İZMİR (İGFA) - Türkiye’nin hazır giyim ihracatının 2024 yılında yüzde 7’lik kan kaybı yaşadığını ve 19,2 milyar dolardan 17,9 milyar dolara gerilediğini paylaşan Türkiye İhracatçılar Meclisi Sektörler Konseyi Üyesi ve Ege Hazır Giyim ve Konfeksiyon İhracatçıları Birliği Başkanı Burak Sertbaş, 2024 yılının tüm dünyada yaşanan ekonomik daralma, bölgesel savaşlar ve Türkiye’deki yüksek enflasyon, kurun enflasyonla oranında artmaması, artan işçilik/hammadde fiyatları, iç pazarda daralma nedeniyle hazır giyim ihracatçıları açısından oldukça zor geçtiğini söyledi. Sene başında yapılan tahminlerde toparlanmanın yılın son çeyreğinde olmasını beklediklerini ifade eden Sertbaş, "Ancak ana pazarımız Avrupa’daki durgunluğun beklenenden uzun sürmesi sonucu toparlanma beklentilerimizi 2026 başına ertelemek durumunda kaldık. Açıkçası pandemi sonrası açılma dönemindeki siparişleri şu an arıyoruz. Sektör gerileme döneminde. Umarım önümüzdeki yıl beklentilerimizin 2027 yılına ertelendiğini konuşmak durumunda kalmayız” dedi.
Ege Hazır Giyim ve Konfeksiyon İhracatçıları Birliği’nin, Ege İhracatçı Birlikleri’nde düzenlenen 2024 yılı mali genel kurul toplantısında konuşan Sertbaş, EHKİB olarak geçen seneye göre ihracatlarını az da olsa artırdıklarını, dolar bazında yüzde 4 artışla 1 milyar 388 milyon dolar ihracat yaptıklarını paylaştı.
Sertbaş “Her ne kadar toplam ihracatımızı korumaya başarabilsek de artan maliyetlerimiz nedeniyle sektörde karlılık düştü.” dedi.
2025 YILINDA RUSYA VE ABD PAZARLARINDA BÜYÜMEK İSTİYORUZ
2025 yılında gerçekleştirecekleri projeler hakkında da bilgi veren Başkan Sertbaş, “İhracat kaybımızı telafi edebilmek adına yoğun bir dış pazar aktivitesi yapmayı hedefliyoruz. MFS the Source Fuarı’nın Eylül’de düzenlenecek ikinci edisyonunda yer almak için gerekli hazırlıklara başladık. Eylül ayında ikinci edisyonu gerçekleşecek olan PV Paris Manufacturing Fuarı’na EHKİB olarak Türkiye Milli Katılım Organizasyonu yapacağız. Geleneksel pazarlarımız dışında kalan bölgelere de açılarak pazarlarımızı çeşitlendirmek istiyoruz. Bu kapsamda Ekim ayında Rusya’ya, Kasım ayında ise ABD’ye yönelik sektörel ticaret heyeti gerçekleştirmek için gerekli çalışma ve temaslara başladık” diye konuştu.
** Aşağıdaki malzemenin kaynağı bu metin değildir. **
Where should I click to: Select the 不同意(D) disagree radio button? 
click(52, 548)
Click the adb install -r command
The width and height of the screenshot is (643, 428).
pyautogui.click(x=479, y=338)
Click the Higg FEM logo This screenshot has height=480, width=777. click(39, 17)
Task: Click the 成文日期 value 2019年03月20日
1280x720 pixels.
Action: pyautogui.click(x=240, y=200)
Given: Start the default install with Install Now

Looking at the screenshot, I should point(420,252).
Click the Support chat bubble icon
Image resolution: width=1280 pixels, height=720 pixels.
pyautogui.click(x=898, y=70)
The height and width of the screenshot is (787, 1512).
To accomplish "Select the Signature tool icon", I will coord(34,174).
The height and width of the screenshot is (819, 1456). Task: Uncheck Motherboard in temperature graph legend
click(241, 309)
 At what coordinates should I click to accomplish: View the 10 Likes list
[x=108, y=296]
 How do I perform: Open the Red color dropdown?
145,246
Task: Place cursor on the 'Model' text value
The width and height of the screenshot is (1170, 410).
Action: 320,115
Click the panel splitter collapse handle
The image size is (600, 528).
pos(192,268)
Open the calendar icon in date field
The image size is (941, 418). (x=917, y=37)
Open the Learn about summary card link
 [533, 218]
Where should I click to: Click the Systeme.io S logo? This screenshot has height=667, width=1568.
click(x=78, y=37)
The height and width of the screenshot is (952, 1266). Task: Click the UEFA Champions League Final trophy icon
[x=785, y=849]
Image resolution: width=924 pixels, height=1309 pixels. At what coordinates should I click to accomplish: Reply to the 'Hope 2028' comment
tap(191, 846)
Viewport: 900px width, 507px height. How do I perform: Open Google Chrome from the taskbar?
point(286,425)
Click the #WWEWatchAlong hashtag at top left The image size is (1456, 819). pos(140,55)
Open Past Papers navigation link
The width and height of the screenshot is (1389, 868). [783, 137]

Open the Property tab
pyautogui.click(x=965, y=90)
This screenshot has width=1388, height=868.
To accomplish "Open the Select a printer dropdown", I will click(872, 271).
ABD Başkanı Donald Trump’ın açıkladığı gümrük vergilerinin sektörlerine olası etkileri hakkında da konuşan Sertbaş, şunları kaydetti:
“ABD Başkanı Donald Trump tarafından Çin başta olmak üzere birçok ülkeye uygulanacak yeni ilave gümrük vergileri açıklandı. Türkiye, yüzde 10 gümrük vergisi uygulanacak ülkeler arasında yer alıyor. ABD’nin ithalatta uygulayacağı yeni vergi oranları örme ve dokuma giyimde mevcut tedarikçileri önemli ölçüde etkileyecektir. Örme giyimde ABD’nin en çok ithalat yaptığı ilk 6 ülkeye yüksek ilave vergiler getirildi. Çin’e yüzde 54, Vietnam’a yüzde 46, Kamboçya’ya yüzde 49, Bangladeş’e yüzde 37, Hindistan’a yüzde 26 ve Endonezya’ya yüzde 32 ilave vergi konuldu. Tayland, Malezya, Pakistan ve Sri Lanka da yüksek vergiler ile karşılaştı. Bölgemizde yer alan ve ABD’ye gümrüksüz ihracat yapan Mısır’a yüzde 10 ve Ürdün’e ise yüzde 20 vergi getirildi. ABD pazarında rekabet ettiğimiz Uzak Doğu ülkelerinin ürünlerine standart oranın üzerinde ek vergi getirilmesi ülkemiz ürünlerinin fiyatlarını çok daha rekabetçi hale getireceği açık. Çin’in ABD pazarındaki payından bir miktar alabileceğimizi düşünüyorum. Ancak, Uzakdoğu ülkeleri bu sefer Avrupa pazarında bizimle daha çetin bir rekabete girecekler. Kısa vadede avantajlı görünsek de, uzun vadede nasıl bir tablo ortaya çıkacağını yaşayıp göreceğiz.”